═══ Extracted entries ═══
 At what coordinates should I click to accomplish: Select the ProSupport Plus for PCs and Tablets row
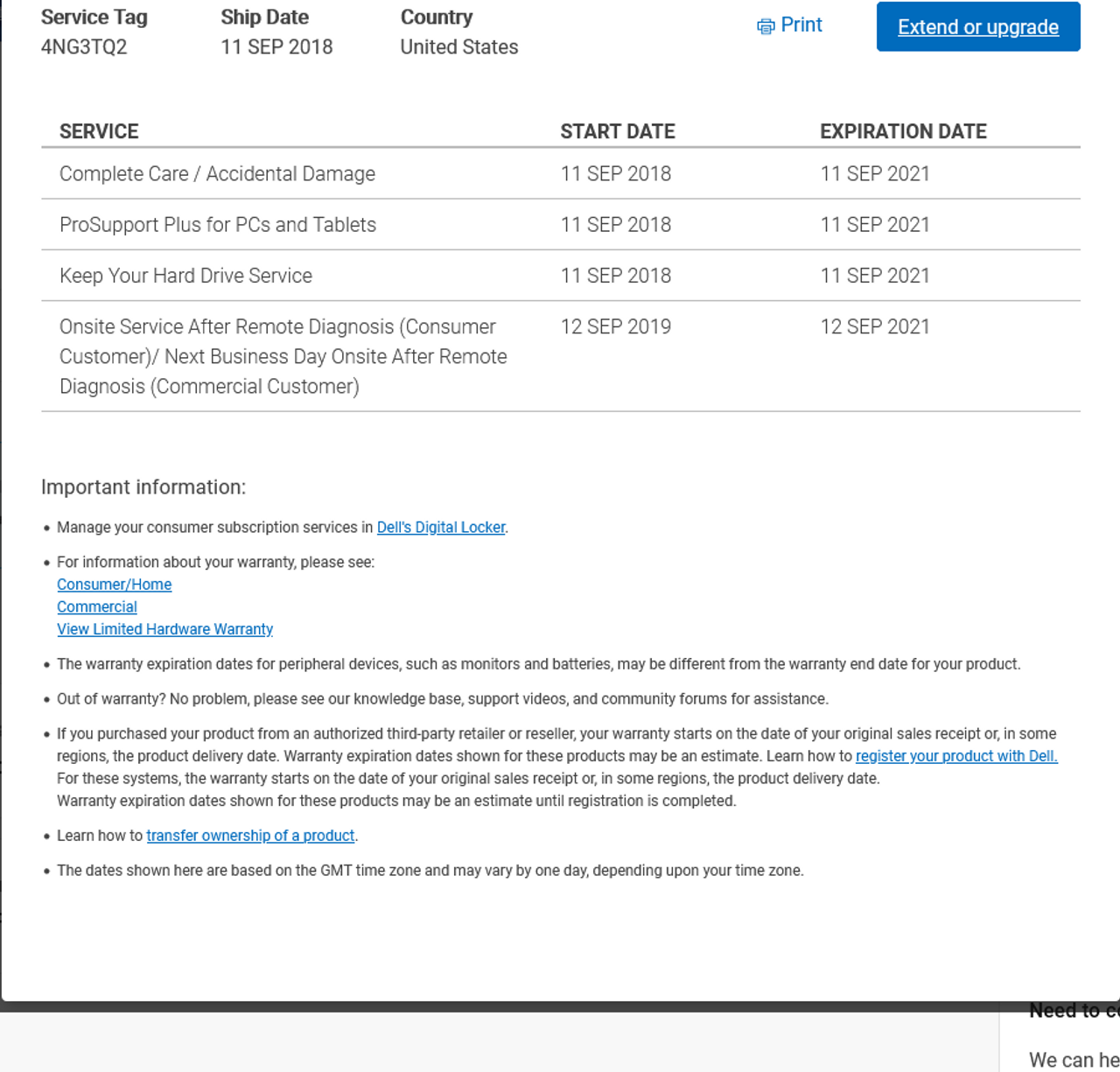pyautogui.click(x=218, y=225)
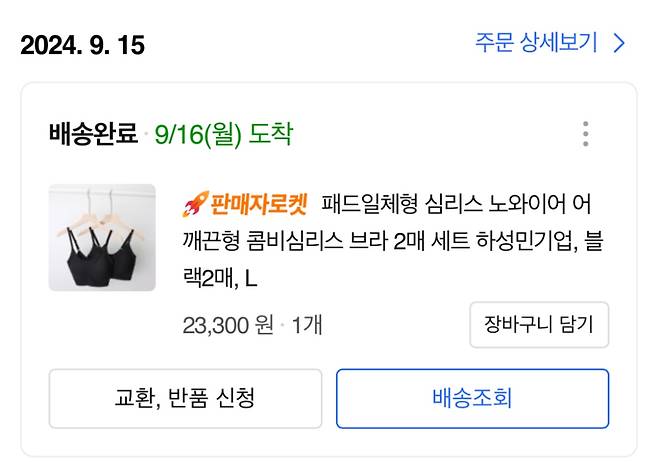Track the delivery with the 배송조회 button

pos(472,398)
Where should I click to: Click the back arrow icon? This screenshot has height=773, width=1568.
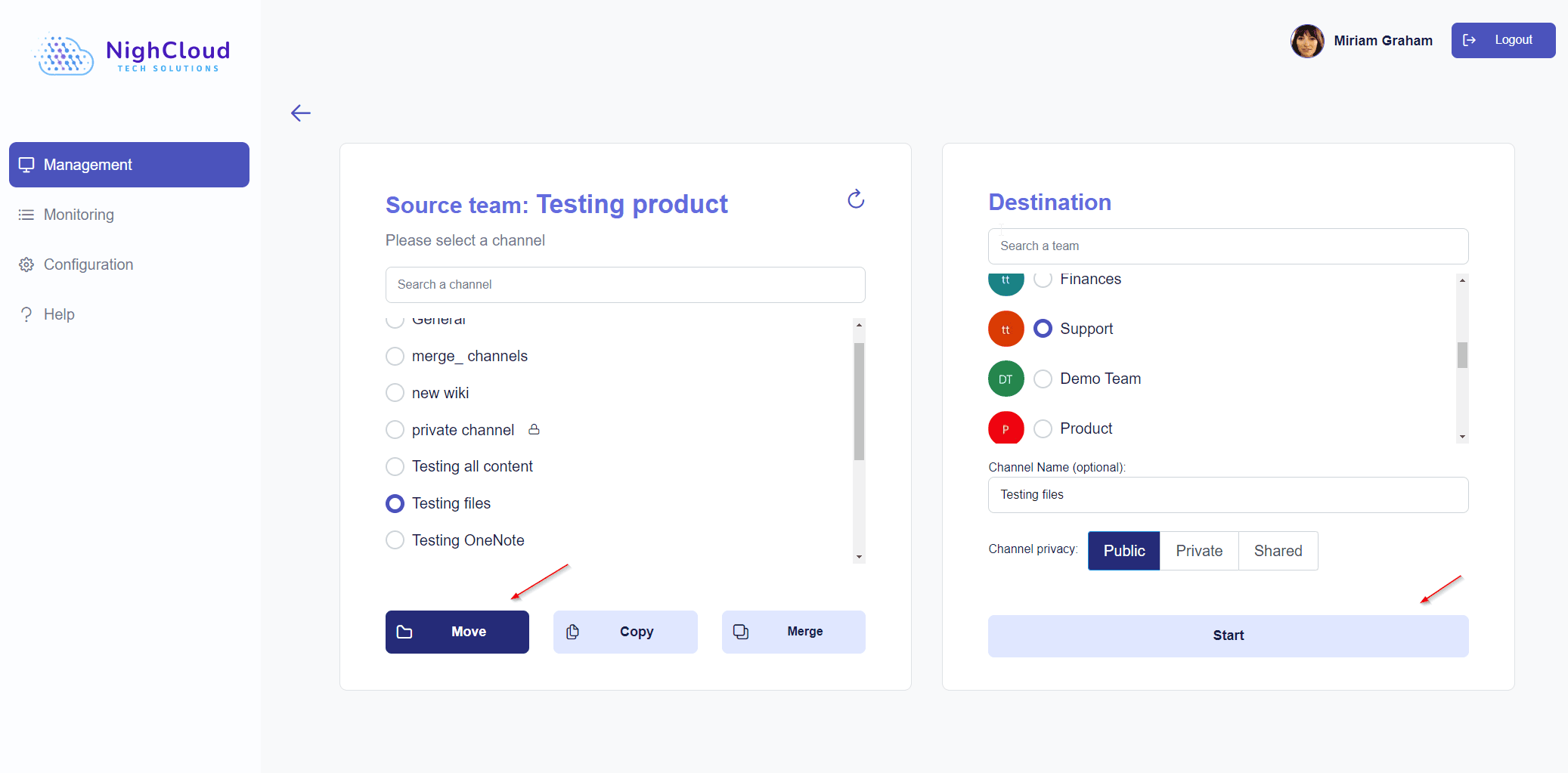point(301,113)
═══
**Instructions to follow**
Please output the records exactly, leaving the pictures out.

**Exercise solution**
 At what coordinates should I click to accomplish: Select the ProSupport Plus for PCs and Tablets row
pyautogui.click(x=218, y=225)
Track the delivery with the 배송조회 button

pos(472,398)
Where should I click to: Click the back arrow icon? This screenshot has height=773, width=1568.
point(301,113)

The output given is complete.